China, though, is pretty much screwed. ;) I don't know what they're going to do when they have 2 billion people. At the rate they're going, pretty soon they'll have to take turns lying down while the rest stand! :lol:
 
I think overpopulation is a lot of hype.

There are huge open spaces that are underpopulated and with time could be turned into very productive regions. Unfortunately, a lot of this open space is in politically unstable areas and development is in part hindered by the fear that a venture into those territories may result in expropriation of assets.
 
Most developing countries will probably just keep on killing each other while the industralized ones will probably just keep on contemplating a good enough reason to hate eachother. Even when space travel comes about, countries or blocs will probably just continue that same struggle for dominion of space. All of this will more or less continue until we finally meet aliens. By then we'll finally ignore each other and work out ways to start hating those aliens.

"My" prediction, countries will stop relaying so much on a substantial militrary and focus on simple terror tactics.
 
We somehow develop the ability to terraform other planets and shortly thereafter discover subspace conduits that course through the galaxy like highways and gain the ability to travel across them by entering subspace nodes at the extremities of each star system. We continue to expand and multiply forming a nation of the stars until we come across other likewise races. Gradually, races form superpowers but extend too far and numerous systems breakaway from the parent nations to form lesser republics, aligning themselves with a superpower and forming blocs of power, which leads to catastrophic wars over spheres of influence over lesser republics, resources, and with certain races believing they have a rite over others. Amidst it all, one university graduate after living his whole life on the terran homeworlds moves to another part of the Terran republic, joining a secessionist movement of the system, eventually succeeding in establishing an independent republic before being crushed by the weight of the Terran military. He then escapes along with some other supporters to another superpower which quietly grants them amnesty, setting up the next installment in the series.

I love writing.
 
The universe is our domain.

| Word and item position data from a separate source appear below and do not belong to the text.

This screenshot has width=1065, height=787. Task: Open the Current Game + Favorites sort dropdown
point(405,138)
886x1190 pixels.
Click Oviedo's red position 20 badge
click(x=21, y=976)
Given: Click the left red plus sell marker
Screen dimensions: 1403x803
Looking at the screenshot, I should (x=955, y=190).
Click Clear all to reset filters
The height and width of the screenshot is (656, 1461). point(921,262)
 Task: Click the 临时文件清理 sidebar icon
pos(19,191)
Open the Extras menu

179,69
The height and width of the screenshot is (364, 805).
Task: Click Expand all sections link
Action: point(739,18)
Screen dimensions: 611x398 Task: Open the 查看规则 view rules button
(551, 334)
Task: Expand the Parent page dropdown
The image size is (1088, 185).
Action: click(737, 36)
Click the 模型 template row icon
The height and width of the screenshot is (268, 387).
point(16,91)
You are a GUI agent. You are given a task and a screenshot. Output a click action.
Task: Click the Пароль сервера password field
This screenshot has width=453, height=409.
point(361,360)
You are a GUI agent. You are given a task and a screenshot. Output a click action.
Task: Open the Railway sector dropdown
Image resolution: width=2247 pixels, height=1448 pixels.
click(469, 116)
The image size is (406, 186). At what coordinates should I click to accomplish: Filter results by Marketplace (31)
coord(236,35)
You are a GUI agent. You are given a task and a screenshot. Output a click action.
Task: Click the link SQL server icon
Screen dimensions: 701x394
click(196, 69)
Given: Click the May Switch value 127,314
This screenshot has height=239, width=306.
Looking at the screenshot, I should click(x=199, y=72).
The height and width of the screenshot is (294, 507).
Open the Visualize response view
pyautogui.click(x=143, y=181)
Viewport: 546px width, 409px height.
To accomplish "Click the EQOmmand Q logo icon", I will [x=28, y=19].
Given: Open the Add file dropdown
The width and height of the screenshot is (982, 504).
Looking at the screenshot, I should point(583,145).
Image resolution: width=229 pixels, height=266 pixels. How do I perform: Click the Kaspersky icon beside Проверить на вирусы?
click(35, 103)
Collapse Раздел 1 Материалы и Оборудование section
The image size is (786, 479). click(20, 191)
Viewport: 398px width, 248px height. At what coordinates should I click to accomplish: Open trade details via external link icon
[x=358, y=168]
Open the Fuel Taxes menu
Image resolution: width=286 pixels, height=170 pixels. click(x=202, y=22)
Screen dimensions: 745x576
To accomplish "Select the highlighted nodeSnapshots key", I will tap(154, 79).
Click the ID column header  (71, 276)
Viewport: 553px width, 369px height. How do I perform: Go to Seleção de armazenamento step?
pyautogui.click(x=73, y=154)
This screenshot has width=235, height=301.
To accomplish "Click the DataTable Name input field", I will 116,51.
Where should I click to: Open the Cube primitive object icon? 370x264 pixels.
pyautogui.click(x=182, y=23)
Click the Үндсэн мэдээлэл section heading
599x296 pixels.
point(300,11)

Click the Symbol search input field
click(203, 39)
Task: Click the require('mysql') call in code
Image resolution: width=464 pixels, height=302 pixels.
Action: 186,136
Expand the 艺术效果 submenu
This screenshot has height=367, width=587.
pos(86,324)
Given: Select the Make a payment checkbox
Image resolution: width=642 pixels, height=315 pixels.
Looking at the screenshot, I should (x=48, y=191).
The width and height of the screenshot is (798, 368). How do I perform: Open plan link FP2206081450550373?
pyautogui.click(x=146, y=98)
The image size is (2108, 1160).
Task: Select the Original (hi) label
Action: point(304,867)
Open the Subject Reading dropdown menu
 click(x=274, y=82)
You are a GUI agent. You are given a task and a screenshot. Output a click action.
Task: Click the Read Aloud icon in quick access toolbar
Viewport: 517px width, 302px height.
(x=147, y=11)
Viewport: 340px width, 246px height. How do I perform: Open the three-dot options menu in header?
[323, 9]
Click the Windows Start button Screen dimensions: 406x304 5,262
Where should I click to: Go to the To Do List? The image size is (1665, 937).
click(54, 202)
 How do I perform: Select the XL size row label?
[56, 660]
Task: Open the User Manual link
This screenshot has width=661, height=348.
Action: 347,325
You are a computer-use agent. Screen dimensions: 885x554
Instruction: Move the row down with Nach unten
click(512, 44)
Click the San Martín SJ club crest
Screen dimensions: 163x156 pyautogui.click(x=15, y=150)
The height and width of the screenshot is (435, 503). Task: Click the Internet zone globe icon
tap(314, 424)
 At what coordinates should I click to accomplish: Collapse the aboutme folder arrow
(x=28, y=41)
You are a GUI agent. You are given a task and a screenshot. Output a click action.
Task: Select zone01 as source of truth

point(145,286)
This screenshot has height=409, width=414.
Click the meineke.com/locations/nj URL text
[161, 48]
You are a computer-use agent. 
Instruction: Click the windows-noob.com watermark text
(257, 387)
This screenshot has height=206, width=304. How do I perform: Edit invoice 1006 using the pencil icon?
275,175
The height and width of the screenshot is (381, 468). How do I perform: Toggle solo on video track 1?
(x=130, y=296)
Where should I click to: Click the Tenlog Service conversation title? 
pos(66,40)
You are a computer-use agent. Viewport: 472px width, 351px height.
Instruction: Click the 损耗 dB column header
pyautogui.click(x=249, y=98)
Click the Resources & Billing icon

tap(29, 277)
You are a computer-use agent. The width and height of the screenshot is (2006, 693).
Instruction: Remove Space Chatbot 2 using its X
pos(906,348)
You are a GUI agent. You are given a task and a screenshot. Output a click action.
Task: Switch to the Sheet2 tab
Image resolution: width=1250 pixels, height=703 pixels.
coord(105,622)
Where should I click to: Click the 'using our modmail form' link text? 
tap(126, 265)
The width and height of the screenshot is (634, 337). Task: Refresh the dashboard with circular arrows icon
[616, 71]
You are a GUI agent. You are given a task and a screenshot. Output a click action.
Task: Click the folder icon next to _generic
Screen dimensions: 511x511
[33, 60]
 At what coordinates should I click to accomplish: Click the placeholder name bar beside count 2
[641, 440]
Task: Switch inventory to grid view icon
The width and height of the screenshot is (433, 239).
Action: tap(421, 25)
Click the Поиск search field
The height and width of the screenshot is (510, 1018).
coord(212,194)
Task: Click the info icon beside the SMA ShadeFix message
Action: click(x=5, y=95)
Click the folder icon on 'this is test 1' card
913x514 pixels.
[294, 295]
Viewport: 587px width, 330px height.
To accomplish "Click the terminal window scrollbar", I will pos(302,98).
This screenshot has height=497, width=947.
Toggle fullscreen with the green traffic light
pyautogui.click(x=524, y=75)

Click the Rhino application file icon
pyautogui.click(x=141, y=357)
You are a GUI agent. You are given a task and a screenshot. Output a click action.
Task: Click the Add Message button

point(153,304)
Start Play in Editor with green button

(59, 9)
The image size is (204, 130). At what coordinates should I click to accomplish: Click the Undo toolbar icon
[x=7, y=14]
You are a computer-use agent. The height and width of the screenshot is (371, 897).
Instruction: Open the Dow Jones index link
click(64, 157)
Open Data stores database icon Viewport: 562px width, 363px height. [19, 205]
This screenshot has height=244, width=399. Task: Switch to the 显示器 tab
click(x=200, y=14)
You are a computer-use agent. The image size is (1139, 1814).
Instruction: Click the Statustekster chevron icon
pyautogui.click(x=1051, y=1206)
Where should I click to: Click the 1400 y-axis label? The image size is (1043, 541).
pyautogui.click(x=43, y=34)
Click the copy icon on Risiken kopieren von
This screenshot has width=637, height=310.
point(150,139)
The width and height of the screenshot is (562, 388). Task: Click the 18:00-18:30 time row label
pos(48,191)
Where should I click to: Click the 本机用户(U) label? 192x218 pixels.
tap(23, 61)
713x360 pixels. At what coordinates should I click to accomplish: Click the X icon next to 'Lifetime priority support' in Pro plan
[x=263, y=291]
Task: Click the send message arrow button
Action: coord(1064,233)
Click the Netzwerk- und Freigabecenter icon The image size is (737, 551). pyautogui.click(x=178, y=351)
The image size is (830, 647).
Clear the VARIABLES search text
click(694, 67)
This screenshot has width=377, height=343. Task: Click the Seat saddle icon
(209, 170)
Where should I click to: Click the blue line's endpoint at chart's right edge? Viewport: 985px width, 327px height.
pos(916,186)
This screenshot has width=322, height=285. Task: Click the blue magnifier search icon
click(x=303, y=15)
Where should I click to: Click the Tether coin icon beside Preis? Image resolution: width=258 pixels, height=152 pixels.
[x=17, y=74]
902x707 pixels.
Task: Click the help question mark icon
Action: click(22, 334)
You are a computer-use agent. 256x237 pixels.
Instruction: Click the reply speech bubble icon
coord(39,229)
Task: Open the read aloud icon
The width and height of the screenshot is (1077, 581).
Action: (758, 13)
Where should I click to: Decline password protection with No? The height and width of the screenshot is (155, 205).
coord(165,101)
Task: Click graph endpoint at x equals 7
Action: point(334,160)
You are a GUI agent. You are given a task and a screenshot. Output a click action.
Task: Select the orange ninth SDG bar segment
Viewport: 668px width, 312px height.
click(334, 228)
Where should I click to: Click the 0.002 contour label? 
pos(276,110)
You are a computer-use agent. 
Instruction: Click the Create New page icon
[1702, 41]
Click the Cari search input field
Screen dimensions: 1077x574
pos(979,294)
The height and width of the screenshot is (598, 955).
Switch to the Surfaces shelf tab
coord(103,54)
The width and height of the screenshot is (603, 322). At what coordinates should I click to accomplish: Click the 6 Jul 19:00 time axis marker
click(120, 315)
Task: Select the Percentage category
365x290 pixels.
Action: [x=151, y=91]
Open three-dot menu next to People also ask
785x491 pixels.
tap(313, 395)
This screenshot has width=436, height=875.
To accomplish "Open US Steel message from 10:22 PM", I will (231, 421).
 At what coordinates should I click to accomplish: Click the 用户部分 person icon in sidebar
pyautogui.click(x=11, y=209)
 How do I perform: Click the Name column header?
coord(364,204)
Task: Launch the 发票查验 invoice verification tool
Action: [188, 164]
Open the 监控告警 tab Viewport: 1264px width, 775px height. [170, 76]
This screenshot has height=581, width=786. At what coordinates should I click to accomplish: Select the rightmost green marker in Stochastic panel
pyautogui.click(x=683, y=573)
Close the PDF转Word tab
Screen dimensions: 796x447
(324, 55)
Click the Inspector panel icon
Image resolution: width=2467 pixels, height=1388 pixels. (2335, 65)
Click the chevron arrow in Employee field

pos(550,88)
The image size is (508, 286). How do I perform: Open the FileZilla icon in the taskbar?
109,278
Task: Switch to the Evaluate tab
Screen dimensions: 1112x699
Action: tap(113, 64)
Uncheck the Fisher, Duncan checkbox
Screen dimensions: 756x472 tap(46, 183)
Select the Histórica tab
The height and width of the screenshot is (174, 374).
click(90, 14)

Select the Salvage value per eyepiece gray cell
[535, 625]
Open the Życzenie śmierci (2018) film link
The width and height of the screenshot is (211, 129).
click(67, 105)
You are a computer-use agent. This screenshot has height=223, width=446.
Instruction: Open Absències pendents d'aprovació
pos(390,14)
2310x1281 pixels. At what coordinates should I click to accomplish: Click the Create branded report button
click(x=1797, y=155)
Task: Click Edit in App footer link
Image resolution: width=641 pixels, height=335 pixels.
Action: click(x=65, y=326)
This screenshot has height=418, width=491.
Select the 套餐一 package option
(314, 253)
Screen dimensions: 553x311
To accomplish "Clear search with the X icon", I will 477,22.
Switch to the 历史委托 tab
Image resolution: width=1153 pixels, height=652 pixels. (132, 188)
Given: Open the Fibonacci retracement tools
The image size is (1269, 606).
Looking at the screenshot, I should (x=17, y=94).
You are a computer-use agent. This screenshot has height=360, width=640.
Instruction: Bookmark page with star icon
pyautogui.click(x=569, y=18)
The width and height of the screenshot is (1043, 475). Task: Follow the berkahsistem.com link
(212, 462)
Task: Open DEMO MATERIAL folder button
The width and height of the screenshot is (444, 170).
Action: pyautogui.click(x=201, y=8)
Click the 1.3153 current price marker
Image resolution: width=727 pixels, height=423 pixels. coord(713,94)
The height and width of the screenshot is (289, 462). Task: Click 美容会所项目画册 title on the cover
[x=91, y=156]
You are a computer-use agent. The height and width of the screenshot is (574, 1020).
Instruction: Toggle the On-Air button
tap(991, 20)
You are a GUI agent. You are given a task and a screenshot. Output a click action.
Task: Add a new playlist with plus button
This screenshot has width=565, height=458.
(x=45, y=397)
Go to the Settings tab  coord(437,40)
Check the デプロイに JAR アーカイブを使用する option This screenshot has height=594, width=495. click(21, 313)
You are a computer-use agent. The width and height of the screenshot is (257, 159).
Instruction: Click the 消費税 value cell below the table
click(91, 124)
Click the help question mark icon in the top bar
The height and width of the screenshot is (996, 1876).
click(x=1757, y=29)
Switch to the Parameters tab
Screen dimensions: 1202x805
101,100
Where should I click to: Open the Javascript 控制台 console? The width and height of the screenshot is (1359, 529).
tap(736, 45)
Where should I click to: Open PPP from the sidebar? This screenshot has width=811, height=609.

It is our sacred duty to continue and perpetuate the human species by colonizing every corner of it.
 
Do we settle into our seat as the masters of Earth, or do we start populating our sister rocks around the Sun?
We do both and more!

We also gotta putt stuffs on the moon and other moons because moons are moony.
 
A subject brought up by a slightly OT discussion on another thread.

So, we're a fairly robust species, we humans. Recently added our six billionth currently living member, and adding another 200,000 or so every day. It's fairly well agreed that we could destroy the rock we live on without going to too much trouble, though no one has seemed interested in doing so for the last few decades.

Here's my question: where do we go from here? Do we settle into our seat as the masters of Earth, or do we start populating our sister rocks around the Sun? Do we build a utopia of fufilled desire and peaceful enlightenment, or do we collapse inward into ourselves as our resources diminish and our institutions crumble? Lacking a crystal ball, I turn to the second most reliable method of predicting the future- the CFC OT community. Discuss.

Well the population surge is from poor countries who can't afford to set up colonies on other planets. What's the point of rich countries with below replenishment birth rates populating other planets?
 
The universe is our domain. It is our sacred duty to continue and perpetuate the human species by colonizing every corner of it.

:thumbsup:

Time for a new Manifest Destiny.
 
We hit a technological singularity between 2026 and 2045, possibly. Hopefully.